ENUNCIADO A
Según el texto sobre los viajeros europeos en Italia y Grecia, ¿qué síndrome se menciona para explicar el deslumbramiento que hace llorar de felicidad ante esos lugares?
ENUNCIADO B
Prosigue el texto sobre la fascinación de los europeos del norte por el Mediterráneo a partir de su última oración.

Durante el siglo XIX y el XX los europeos más brillantes, lúcidos e inquietos viajaban a Italia y Grecia para comprender y vivir todo lo que antes habían leído y estudiado de nuestra civilización en vetustos colegios y rancias universidades. A cientos de ellos, venidos de la Europa del norte, el Mediterráneo, aquella cuna de nuestra identidad más sustancial, les fascinó y cautivó para siempre. Se habla del síndrome de Stendhal para explicar ese deslumbramiento transformador que te hace llorar de felicidad al contemplar esos lugares, monumentos, horizontes y paisajes de Italia o Grecia. De entre estos cientos de ilustres viajeros recuerdo ahora a Goethe, Byron, D. H. Lawrence, Henry Miller, Lawrence Durrell, Patrick Leigh Fermor, Kevin Andrews, Bruce Chatwin o Robert Graves. Hoy, de otra forma, filtrada y disfrazada por las comodidades y decorados del artefacto turístico, esa fascinación por Italia, por Grecia y por España siguen muy vivas. Millones de Europeos del norte vienen a pasar sus vacaciones y sus años de retiro al sur, acunados por la luz y el perfume de un Mediterráneo seductor, vital y solar del que carecen sus ricos países. Los alimentos, el clima, la gente, la historia destilada en el paisaje les atrae, les conmueve, les hace felices con una autenticidad que no tiene precio.

Registros para localizar lo que se describe:
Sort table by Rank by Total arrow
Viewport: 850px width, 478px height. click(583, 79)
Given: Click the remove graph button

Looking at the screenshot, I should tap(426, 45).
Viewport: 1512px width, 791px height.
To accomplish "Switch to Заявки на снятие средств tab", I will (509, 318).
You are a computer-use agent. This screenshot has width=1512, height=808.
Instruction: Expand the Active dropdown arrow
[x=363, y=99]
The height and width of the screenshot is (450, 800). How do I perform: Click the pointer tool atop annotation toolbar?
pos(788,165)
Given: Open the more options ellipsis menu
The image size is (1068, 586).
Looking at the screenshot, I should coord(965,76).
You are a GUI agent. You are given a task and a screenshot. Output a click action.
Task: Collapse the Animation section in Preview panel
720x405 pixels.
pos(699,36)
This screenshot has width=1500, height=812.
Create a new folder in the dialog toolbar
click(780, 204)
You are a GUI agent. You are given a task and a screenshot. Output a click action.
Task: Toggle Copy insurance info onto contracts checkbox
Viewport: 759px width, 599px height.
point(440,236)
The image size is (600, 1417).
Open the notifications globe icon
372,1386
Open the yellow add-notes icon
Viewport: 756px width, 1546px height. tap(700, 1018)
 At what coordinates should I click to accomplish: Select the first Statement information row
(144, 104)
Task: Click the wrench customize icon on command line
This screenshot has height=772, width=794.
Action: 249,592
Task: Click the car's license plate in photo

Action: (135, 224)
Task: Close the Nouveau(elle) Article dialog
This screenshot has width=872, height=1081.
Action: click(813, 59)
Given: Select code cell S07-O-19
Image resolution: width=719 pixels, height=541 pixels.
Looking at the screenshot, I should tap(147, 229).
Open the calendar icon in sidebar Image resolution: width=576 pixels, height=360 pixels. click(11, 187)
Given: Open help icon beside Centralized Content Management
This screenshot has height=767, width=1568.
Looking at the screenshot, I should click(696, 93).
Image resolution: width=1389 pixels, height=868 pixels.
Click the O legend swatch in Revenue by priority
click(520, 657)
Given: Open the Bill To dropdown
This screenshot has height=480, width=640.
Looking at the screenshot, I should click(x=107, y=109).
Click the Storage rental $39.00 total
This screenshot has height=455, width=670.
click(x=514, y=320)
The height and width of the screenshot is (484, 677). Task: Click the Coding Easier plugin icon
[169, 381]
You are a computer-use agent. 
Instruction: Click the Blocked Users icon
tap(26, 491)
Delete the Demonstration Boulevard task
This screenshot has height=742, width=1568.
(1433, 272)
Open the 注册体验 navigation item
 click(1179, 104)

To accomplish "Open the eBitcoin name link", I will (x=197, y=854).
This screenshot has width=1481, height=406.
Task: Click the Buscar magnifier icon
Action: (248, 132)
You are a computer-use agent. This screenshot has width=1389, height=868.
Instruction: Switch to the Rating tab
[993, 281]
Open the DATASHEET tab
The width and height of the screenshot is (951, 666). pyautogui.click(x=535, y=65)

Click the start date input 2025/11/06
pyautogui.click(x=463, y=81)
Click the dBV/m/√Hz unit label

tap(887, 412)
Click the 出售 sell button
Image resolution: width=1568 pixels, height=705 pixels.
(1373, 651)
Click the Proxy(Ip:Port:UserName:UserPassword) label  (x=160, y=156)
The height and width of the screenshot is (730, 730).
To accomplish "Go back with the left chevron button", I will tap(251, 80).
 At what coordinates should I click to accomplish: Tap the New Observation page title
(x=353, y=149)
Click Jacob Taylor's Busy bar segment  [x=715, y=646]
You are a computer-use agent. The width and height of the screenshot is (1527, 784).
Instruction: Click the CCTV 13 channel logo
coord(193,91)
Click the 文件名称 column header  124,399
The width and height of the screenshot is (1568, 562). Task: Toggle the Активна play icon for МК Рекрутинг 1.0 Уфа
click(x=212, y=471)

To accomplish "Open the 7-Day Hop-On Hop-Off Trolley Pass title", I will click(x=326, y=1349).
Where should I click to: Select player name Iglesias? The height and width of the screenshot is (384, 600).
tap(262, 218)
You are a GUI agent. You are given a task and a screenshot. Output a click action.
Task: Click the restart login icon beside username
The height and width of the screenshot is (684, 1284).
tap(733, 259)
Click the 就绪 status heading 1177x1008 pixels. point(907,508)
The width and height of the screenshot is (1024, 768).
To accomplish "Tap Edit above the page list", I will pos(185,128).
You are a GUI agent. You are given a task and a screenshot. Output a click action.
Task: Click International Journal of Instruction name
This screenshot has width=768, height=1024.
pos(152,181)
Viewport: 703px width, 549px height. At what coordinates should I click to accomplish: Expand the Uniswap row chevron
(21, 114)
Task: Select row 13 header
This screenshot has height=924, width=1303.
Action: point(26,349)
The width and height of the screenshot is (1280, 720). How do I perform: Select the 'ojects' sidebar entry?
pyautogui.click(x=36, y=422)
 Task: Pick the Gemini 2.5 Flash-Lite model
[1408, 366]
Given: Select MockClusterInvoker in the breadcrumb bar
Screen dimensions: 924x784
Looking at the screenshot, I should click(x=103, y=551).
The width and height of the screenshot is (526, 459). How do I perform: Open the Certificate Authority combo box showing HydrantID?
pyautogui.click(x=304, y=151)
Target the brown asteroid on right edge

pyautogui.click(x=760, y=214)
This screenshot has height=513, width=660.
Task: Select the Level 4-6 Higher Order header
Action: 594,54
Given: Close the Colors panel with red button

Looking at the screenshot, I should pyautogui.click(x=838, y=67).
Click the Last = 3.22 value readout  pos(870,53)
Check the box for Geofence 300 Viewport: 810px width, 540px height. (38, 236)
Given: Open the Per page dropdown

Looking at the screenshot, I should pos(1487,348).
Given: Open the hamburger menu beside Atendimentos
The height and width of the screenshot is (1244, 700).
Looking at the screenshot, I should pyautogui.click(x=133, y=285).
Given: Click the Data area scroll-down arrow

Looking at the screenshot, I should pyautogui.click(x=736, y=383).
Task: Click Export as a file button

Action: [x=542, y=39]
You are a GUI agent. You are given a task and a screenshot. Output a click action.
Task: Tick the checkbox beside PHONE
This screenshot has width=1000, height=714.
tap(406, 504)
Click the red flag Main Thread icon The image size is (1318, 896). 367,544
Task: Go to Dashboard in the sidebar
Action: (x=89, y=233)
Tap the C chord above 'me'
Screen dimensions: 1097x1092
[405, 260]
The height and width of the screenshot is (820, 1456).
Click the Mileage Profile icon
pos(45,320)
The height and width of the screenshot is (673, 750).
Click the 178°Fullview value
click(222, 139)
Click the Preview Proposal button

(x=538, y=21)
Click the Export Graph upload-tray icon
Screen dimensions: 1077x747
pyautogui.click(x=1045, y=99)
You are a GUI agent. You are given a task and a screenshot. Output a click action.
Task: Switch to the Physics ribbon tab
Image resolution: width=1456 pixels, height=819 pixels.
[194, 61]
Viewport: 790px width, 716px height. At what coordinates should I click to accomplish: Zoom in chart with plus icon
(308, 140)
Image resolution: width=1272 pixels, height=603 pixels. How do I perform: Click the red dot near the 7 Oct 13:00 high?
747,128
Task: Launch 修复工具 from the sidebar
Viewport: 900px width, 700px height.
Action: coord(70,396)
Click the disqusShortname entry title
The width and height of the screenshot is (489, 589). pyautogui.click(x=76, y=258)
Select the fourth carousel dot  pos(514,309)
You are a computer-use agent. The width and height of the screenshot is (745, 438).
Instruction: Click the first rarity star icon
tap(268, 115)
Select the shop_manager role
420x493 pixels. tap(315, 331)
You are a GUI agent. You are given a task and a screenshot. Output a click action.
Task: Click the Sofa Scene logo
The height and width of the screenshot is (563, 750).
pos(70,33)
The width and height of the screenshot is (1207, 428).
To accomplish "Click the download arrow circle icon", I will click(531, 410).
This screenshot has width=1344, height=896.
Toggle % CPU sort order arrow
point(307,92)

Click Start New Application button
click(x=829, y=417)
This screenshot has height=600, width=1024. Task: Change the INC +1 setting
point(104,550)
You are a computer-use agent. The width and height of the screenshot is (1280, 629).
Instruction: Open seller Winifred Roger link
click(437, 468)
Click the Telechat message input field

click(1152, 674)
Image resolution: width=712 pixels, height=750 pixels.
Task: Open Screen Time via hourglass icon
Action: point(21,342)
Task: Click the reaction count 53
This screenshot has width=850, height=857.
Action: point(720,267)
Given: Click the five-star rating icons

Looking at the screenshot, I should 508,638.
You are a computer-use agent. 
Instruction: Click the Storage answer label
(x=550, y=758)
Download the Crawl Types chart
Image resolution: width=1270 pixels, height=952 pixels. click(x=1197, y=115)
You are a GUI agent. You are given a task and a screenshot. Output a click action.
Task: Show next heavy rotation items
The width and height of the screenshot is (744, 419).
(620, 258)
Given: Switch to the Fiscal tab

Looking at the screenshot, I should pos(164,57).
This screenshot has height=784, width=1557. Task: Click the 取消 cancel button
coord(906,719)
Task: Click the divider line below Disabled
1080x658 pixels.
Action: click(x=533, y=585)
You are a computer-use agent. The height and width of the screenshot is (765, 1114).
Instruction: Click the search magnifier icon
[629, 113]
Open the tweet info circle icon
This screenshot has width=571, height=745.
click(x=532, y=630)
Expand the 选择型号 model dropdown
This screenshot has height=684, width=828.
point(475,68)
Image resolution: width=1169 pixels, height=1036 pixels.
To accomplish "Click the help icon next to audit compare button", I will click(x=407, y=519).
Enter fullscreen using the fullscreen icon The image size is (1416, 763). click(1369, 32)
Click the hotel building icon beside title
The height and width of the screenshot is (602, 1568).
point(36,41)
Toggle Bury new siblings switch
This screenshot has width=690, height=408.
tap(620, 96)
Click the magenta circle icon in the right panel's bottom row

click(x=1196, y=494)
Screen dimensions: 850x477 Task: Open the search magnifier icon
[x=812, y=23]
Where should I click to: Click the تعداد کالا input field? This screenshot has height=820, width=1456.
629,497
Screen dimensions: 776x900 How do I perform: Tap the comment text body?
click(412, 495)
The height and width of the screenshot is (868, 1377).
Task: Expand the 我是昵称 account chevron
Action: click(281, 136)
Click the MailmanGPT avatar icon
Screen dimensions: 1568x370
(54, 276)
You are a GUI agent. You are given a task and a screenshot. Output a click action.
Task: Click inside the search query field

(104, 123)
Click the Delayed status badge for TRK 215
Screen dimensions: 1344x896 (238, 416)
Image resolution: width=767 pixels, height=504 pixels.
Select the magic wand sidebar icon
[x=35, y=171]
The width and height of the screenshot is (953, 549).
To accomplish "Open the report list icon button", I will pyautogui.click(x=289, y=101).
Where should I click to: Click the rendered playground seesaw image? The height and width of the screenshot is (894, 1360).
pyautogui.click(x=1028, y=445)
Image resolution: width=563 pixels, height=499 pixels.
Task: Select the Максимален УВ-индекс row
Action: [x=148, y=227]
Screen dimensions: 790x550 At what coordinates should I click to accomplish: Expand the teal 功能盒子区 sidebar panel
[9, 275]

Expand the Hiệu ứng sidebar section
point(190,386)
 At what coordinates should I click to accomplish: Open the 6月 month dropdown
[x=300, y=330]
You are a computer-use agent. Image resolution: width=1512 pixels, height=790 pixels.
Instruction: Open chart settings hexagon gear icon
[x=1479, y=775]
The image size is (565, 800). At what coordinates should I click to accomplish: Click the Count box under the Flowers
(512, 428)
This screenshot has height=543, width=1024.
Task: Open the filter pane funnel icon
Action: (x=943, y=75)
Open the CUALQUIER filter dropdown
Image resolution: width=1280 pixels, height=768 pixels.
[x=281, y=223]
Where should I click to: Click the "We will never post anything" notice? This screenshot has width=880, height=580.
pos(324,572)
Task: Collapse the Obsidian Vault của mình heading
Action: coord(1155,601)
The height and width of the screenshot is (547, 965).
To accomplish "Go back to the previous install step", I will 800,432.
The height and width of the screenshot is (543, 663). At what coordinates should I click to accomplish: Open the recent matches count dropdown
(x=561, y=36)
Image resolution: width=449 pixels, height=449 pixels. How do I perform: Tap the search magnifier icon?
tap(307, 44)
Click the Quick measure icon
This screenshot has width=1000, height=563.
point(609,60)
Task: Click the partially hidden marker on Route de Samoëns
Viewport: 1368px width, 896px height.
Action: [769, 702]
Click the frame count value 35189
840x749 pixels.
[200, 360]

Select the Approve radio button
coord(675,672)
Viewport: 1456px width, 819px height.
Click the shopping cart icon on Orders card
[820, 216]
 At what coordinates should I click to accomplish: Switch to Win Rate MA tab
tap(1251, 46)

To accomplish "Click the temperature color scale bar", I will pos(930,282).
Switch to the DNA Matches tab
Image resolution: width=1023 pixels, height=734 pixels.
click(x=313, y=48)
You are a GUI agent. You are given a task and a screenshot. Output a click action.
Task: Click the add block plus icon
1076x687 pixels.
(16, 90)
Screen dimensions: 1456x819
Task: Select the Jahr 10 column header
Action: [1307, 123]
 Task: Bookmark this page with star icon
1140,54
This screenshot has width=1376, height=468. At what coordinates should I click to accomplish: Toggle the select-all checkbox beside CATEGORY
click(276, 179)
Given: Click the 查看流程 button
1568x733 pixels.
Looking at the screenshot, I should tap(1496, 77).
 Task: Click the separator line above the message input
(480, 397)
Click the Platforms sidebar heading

RESPUESTA A
El síndrome de Stendhal.

RESPUESTA B
Quiero recomendar aquí dos libros que me hicieron recordar esos días de mi juventud en Grecia. Su lectura y relectura me han hecho llorar de felicidad y agradecimiento muchas veces. Dos libros escritos también por dos personas hechizadas para siempre por ese país: uno es el clásico Corazón de Ulises de Javier Reverte, el otro, recién editado, Peregrinos de la belleza, de María Belmonte. Quien haya vagabundeado por Grecia y lea ambos libros entenderá por qué quienes de verdad están en deuda con Grecia son los países del norte. Tienen con Grecia una deuda enorme, impagable, infinita. Es ridícula y patética la usura y la avaricia de unos gobiernos cegados por un egoísmo torvo y unas ganas infames de seguir machacando a los griegos con las obligaciones de devolución de oscuros préstamos. Si echan a Grecia de Europa volveremos de nuevo a la barbarie, a una nueva barbarie sin democracia real bajo la dictadura de los Lestrigones y Cíclopes financieros. Esa deuda debe ser condonada ya, de inmediato. La otra, la que tenemos todos los europeos con Grecia deberemos pagarla aún durante muchos siglos. Yo al menos les debo mucho y me alegra deberles, me hace feliz estar en deuda con los nietos de Ulises, mis hermanos de mar.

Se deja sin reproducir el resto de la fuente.